*Page excerpt:*
________________
The HSV Dealer Team, previously known as Tom Walkinshaw Racing Australia and John Kelly Racing, was an Australian V8 Supercar team. The team ceased operations at the end of 2008, with Walkinshaw Racing and Kelly Racing being formed by owners and staff of the former team. The team is best known for winning the Bathurst 1000 in 2003 and 2004 and the V8 Supercars Drivers & Teams Championships in 2006 and 2007.

History

Tom Walkinshaw Racing Australia and John Kelly Racing
The team was formed in 2001 (commercially known as K-Mart Racing Team) when Tom Walkinshaw Racing expanded its Holden Racing Team operation to four cars. Because a team could only race three cars under a Racing Entitlement Contract (REC) at the time, Romano Racing's REC was leased for the two K-Mart cars with the Romano car entered as a third Holden Racing Team car under the Holden Young Lions banner.
________________
*Supplied information:*
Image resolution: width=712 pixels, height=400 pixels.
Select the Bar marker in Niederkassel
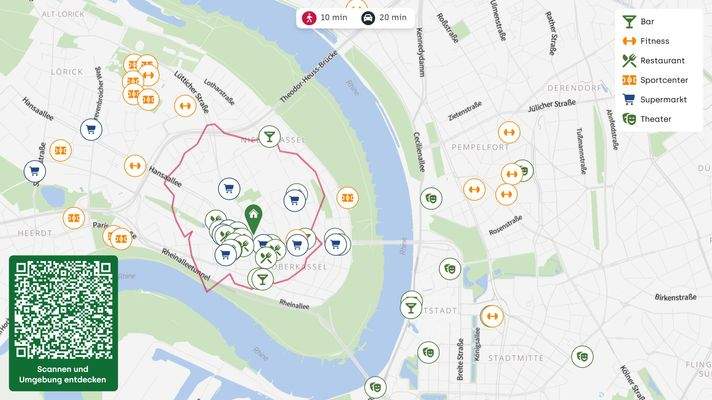(x=269, y=137)
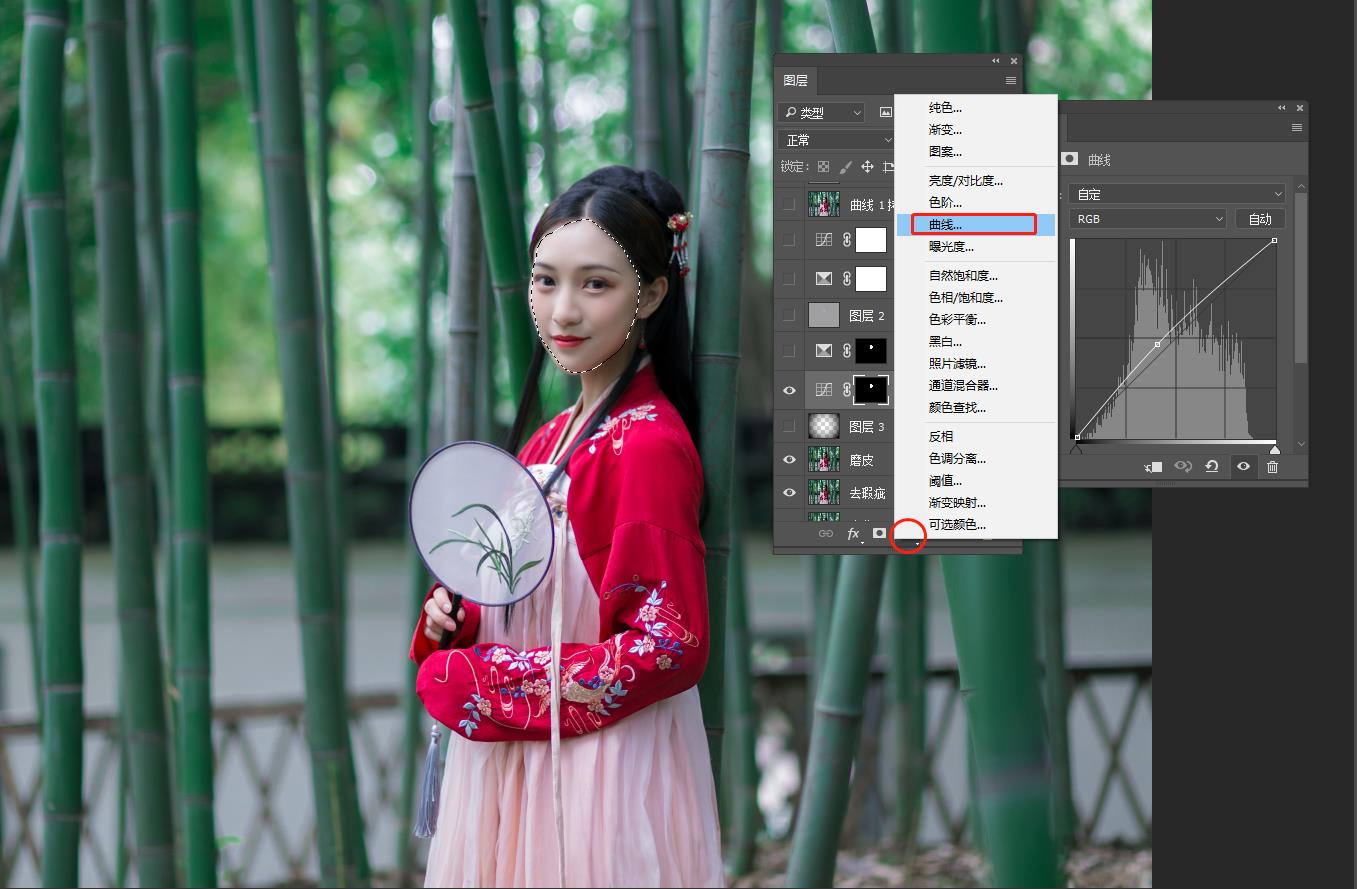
________________
*Complete the following:*
• 1. Translate this sentence from the HSV Dealer Team text into Spanish: "The team ceased operations at the end of 2008, with Walkinshaw Racing and Kelly Racing being formed by owners and staff of the former team."
• 2. Please rewrite the paragraph of the HSV Dealer Team text that begins "The team was formed in 2001" as a short bulleted list that keeps its main facts.
• 3. Transcribe the part of the HSV Dealer Team text that opens with the words containing "The HSV Dealer" and closes with "Young Lions banner.".
The listing has no role in this work.

*Solutions by task:*
• 1. El equipo cesó sus operaciones a finales de 2008, y los propietarios y el personal del antiguo equipo formaron Walkinshaw Racing y Kelly Racing.

• 2.
- Formed in 2001, commercially known as K-Mart Racing Team.
- Created when Tom Walkinshaw Racing expanded its Holden Racing Team operation to four cars.
- A team could then race only three cars under a Racing Entitlement Contract (REC).
- Romano Racing's REC was leased for the two K-Mart cars.
- The Romano car was entered as a third Holden Racing Team car under the Holden Young Lions banner.

• 3.
The HSV Dealer Team, previously known as Tom Walkinshaw Racing Australia and John Kelly Racing, was an Australian V8 Supercar team. The team ceased operations at the end of 2008, with Walkinshaw Racing and Kelly Racing being formed by owners and staff of the former team. The team is best known for winning the Bathurst 1000 in 2003 and 2004 and the V8 Supercars Drivers & Teams Championships in 2006 and 2007.

History

Tom Walkinshaw Racing Australia and John Kelly Racing
The team was formed in 2001 (commercially known as K-Mart Racing Team) when Tom Walkinshaw Racing expanded its Holden Racing Team operation to four cars. Because a team could only race three cars under a Racing Entitlement Contract (REC) at the time, Romano Racing's REC was leased for the two K-Mart cars with the Romano car entered as a third Holden Racing Team car under the Holden Young Lions banner.